# 2019 AMC 10A Problems/Problem 10

## Problem

A rectangular floor that is $10$ feet wide and $17$ feet long is tiled with $170$ one-foot square tiles. A bug walks from one corner to the opposite corner in a straight line. Including the first and the last tile, how many tiles does the bug visit?

$\textbf{(A) } 17 \qquad\textbf{(B) } 25 \qquad\textbf{(C) } 26 \qquad\textbf{(D) } 27 \qquad\textbf{(E) } 28$

## Solution

The number of tiles the bug visits is equal to $1$ plus the number of times it crosses a horizontal or vertical line. As it must cross $16$ horizontal lines and $9$ vertical lines, it must be that the bug visits a total of $16+9+1 = \boxed{\textbf{(C) }26}$ squares.

Note: The general formula for this is $a+b-\gcd(a,b)$.

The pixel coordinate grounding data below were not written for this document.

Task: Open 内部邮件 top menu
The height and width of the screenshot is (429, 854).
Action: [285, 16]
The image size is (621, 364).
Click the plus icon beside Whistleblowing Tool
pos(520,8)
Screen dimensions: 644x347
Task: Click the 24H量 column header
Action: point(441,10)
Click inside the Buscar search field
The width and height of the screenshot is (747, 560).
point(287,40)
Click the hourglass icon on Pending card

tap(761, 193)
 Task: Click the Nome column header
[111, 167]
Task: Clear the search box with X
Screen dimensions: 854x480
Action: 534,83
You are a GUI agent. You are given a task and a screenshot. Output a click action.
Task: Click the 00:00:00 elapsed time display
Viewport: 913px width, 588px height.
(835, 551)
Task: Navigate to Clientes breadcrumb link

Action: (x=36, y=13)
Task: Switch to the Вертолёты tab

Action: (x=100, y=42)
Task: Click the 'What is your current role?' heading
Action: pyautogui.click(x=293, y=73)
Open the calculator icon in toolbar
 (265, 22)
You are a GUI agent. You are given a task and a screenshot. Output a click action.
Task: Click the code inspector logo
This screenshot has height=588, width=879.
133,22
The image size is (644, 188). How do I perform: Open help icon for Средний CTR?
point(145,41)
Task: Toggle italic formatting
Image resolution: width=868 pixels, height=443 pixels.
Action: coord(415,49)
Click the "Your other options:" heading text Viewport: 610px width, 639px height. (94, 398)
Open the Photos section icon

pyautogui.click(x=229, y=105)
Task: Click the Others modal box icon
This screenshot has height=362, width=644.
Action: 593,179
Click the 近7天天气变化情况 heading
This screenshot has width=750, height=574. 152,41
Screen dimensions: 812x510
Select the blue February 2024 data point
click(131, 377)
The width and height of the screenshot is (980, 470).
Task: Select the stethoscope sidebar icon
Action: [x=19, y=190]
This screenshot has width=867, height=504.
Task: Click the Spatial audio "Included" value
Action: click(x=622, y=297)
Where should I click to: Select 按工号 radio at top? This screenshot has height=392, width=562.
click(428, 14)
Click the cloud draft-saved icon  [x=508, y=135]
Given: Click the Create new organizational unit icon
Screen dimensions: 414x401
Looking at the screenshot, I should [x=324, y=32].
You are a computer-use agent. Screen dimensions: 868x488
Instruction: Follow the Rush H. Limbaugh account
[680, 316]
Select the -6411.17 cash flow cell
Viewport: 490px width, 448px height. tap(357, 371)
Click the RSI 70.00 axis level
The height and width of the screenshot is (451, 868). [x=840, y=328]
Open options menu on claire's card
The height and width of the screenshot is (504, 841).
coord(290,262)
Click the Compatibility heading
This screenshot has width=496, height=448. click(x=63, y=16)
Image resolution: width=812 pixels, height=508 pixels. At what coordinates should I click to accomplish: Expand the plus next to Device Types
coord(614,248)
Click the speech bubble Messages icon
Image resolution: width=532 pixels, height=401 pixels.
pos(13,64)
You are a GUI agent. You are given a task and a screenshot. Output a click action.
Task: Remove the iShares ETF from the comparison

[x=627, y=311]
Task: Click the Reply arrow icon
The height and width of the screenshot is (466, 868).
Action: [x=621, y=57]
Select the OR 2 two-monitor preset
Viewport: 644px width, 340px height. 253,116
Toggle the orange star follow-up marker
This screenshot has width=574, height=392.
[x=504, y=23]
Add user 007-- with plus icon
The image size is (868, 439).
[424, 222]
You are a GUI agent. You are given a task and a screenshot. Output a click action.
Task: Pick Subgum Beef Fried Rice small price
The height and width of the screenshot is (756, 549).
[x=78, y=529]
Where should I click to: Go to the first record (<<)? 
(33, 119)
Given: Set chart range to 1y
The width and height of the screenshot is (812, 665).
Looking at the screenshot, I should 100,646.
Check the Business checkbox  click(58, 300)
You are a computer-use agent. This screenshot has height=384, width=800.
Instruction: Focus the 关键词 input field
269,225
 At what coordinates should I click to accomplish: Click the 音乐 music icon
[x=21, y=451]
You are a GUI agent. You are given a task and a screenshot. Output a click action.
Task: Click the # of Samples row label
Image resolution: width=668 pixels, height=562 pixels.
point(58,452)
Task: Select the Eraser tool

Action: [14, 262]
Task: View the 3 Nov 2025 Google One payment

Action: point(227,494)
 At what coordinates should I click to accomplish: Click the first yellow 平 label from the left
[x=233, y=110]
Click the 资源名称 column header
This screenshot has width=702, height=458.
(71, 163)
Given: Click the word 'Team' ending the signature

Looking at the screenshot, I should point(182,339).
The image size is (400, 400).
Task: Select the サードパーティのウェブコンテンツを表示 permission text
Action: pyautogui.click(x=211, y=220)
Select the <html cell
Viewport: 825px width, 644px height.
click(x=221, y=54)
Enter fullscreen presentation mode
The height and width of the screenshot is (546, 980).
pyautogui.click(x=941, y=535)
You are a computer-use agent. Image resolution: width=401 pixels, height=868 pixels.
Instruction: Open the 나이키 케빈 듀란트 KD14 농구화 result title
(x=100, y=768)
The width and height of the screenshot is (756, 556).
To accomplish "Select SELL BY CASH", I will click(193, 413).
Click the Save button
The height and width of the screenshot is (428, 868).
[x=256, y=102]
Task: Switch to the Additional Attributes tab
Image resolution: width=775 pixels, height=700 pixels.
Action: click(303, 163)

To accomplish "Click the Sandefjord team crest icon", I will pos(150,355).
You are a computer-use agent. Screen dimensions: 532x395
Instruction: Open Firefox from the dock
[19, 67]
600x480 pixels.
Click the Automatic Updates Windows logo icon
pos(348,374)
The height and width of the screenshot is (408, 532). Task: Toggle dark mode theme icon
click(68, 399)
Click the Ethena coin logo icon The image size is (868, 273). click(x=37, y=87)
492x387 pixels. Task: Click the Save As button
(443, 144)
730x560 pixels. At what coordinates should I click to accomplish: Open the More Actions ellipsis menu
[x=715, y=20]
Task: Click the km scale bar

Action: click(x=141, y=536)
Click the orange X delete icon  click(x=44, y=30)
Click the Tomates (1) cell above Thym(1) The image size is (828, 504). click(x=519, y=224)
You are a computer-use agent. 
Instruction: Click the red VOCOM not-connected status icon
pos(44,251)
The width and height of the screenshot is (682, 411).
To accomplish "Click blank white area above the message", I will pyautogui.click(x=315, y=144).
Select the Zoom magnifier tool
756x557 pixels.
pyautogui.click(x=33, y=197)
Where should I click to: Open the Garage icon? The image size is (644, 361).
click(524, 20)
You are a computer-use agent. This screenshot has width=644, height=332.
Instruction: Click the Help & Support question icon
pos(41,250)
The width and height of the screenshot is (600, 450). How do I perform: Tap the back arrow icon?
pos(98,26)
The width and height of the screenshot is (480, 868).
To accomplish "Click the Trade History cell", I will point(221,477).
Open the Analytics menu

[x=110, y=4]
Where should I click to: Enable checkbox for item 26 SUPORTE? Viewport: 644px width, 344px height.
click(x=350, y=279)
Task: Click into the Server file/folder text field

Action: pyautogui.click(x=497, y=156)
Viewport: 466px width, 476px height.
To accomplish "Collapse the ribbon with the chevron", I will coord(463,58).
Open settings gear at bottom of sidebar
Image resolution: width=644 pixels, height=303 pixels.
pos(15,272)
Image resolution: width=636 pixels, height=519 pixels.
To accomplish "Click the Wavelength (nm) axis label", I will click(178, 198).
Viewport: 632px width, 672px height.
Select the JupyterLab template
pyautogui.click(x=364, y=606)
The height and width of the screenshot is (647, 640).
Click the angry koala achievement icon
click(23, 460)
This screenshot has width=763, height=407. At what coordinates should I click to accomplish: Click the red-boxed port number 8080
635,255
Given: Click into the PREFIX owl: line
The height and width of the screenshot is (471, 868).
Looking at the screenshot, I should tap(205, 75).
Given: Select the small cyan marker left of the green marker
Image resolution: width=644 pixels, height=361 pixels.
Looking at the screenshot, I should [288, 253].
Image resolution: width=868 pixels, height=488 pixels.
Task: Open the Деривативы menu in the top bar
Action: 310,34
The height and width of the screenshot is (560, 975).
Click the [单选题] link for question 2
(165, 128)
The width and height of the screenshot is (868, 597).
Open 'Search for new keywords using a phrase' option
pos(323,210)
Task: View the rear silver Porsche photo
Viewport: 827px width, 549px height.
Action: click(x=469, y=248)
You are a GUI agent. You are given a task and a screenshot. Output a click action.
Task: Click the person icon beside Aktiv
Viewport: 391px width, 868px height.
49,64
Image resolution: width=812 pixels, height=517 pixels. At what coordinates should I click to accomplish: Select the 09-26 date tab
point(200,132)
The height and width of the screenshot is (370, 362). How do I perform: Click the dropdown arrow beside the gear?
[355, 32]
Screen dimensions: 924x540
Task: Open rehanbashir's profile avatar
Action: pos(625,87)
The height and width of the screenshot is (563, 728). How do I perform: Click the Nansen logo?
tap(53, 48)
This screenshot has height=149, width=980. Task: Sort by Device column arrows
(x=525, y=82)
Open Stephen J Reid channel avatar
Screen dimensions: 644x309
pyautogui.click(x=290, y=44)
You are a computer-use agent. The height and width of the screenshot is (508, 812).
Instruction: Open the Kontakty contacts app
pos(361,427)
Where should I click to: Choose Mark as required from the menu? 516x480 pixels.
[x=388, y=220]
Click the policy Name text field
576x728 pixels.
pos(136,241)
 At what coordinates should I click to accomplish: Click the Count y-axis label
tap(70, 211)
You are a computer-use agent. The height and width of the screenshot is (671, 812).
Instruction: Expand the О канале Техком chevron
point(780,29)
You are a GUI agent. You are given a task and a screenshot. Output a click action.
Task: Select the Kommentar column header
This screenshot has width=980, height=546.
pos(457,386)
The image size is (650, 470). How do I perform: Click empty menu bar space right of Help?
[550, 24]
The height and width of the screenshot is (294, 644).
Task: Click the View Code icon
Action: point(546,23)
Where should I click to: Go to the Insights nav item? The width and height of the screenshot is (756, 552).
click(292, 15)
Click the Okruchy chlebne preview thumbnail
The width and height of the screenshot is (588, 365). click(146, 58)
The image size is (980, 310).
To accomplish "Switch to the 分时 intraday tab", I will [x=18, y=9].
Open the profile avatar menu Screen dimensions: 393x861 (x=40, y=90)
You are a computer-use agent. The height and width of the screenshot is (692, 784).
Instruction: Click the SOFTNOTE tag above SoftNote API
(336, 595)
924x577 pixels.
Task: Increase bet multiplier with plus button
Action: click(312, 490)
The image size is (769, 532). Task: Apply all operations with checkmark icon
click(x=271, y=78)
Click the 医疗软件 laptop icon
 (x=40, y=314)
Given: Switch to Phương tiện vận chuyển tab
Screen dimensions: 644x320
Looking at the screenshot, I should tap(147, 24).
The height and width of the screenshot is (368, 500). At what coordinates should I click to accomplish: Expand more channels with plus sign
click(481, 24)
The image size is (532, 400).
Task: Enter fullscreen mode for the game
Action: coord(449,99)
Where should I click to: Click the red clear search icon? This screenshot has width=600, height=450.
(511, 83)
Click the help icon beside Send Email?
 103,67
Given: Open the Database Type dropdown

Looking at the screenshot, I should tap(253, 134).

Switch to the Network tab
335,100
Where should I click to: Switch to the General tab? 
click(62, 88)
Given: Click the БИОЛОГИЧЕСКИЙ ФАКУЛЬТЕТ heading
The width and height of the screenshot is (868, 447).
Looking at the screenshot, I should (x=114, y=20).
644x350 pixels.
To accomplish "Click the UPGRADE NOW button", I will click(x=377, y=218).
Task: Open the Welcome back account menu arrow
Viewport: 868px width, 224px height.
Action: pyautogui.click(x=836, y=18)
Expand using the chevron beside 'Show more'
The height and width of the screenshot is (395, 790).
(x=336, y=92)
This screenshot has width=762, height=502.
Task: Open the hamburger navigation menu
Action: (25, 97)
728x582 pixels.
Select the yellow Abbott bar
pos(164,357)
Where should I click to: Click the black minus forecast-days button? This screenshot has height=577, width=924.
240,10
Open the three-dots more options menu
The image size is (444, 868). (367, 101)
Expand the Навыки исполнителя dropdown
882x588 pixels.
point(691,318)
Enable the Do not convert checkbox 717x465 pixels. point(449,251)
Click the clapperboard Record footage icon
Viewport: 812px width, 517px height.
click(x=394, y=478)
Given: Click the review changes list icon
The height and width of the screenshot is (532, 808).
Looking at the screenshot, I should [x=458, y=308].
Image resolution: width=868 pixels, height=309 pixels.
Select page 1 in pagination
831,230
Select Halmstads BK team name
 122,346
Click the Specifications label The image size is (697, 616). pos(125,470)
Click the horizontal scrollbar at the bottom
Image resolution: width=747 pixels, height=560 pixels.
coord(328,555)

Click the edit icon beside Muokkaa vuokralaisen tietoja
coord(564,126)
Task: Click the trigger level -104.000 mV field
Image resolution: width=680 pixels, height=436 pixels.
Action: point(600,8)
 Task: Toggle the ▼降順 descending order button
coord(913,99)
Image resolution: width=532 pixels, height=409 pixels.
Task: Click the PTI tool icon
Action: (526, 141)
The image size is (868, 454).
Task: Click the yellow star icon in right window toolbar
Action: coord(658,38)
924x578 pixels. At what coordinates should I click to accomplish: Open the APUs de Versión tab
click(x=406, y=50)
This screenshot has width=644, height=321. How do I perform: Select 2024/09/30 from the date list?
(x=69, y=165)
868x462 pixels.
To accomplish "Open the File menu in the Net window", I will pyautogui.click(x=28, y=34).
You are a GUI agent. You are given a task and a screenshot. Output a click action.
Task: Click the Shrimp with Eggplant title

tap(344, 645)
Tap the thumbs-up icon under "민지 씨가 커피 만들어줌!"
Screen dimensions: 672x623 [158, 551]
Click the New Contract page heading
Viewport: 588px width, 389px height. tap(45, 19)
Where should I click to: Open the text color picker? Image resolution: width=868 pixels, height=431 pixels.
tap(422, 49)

Edit: The general formula is that because it is the number of vert/horz lines crossed minus the number of corners crossed (b/c that would be double counting). In this particular problem, it was 16 + 9 - 1 (gcd of 16 and 9 is 1), which is 24, but then you add two because the first tile and the last tile are counted, which in the general formula are not counted.

## Solution 2 (Draw it out)

Draw it out using grid paper and a ruler. Carefully counting the squares gives us 26.